Amazon's chomps at edges of broadcasters' pies

re:Invent Media distribution is the next market in AWS's sights at its re:Invent conference, with the announcement of a media "ingestion and distribution" service, another step in monetising the company's global network for on-cloud customer traffic.

AWS Elemental MediaConnect is the company's shot at tackling the problem of broadcasters trying to consolidate incoming feeds and redistribute them at broadcast quality and reliability.

The service was launched in eight AWS regions: US East (North Virginia), US West (California and Oregon), Asia Pacific (Singapore, Sydney and Tokyo), and two in the EU (Frankfurt and Ireland).

Broadcast networking operations are very expensive and critical, and the internet isn't a good medium if you need high reliability, low jitter and minimal buffering. Commercial broadcasters handle this by building large private networks, which is fine for the likes of Fox, but difficult for small or new operations.

AWS pitched the MediaConnect service at those problems, with performance optimisations for reliability, jitter and buffering; and support for the Real-Time Transport Protocol (RTP, defined in RFC 3550), RTP with forward error correction, and the Zixi platform.

Once a broadcaster has ingested feeds into AWS, the company blurb said, it traverses the AWS network for distribution and replication between regions.

Other MediaConnect features include:

  • AES-256 encryption with keys managed using the AWS Secrets Manager;
  • Replication to multiple internal and external targets, for content syndication;
  • Integrated QoS alarms and real-time telemetry, and integration with Cloud Watch and Elemental Media Services so customers can create custom dashboards.

In the demonstration included in the blog post, author Shaun Ray, a senior bod at Developer Relations, included other snippets about the operation of MediaConnect.

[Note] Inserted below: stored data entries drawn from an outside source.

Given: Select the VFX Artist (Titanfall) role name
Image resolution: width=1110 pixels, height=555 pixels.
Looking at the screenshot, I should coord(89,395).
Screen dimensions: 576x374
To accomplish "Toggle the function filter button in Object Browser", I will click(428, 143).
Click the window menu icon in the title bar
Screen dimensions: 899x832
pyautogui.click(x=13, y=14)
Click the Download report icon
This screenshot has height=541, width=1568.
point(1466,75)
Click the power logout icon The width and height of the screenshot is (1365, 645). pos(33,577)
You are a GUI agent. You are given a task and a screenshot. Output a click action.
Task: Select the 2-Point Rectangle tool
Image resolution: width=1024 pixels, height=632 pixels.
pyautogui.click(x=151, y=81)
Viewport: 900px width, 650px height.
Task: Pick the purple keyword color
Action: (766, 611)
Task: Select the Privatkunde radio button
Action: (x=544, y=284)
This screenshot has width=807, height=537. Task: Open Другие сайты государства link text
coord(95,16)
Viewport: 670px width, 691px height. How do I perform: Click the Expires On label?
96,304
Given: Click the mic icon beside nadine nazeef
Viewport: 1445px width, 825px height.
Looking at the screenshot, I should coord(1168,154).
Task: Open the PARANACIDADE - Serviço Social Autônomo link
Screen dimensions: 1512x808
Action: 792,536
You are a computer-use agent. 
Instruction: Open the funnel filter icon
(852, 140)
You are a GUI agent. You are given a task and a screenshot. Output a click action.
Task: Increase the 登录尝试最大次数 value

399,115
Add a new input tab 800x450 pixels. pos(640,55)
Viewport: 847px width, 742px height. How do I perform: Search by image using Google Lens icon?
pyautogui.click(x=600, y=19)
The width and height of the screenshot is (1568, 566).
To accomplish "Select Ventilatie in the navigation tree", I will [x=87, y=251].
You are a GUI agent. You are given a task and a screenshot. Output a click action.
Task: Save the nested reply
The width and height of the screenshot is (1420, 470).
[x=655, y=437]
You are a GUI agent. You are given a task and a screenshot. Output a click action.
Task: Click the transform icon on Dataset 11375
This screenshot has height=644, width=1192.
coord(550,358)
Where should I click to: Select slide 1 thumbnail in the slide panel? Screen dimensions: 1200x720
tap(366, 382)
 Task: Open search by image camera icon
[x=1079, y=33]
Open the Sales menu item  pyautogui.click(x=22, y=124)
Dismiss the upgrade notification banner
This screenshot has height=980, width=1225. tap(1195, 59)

He used Classless Inter-Domain Routing (CIDR, RFC 4632) to create a whitelisted block of IP addresses, as a way to restrict access to the ingestion point; and he demonstrated MediaConnect's integration with MediaLive, which provided the encoding service.

AWS didn't announce pricing for MediaConnect, but said it will use a per-flow hourly price, plus a data transfer fee. ®

Other re:Invent news today included Ground Station, a service to process satellite data; Amazon Comprehend Medical, which will use natural language processing to mine and process the text of healthcare records; log analysis with Cloudwatch Logs Insights; and Kinesis Data Analytics for Java.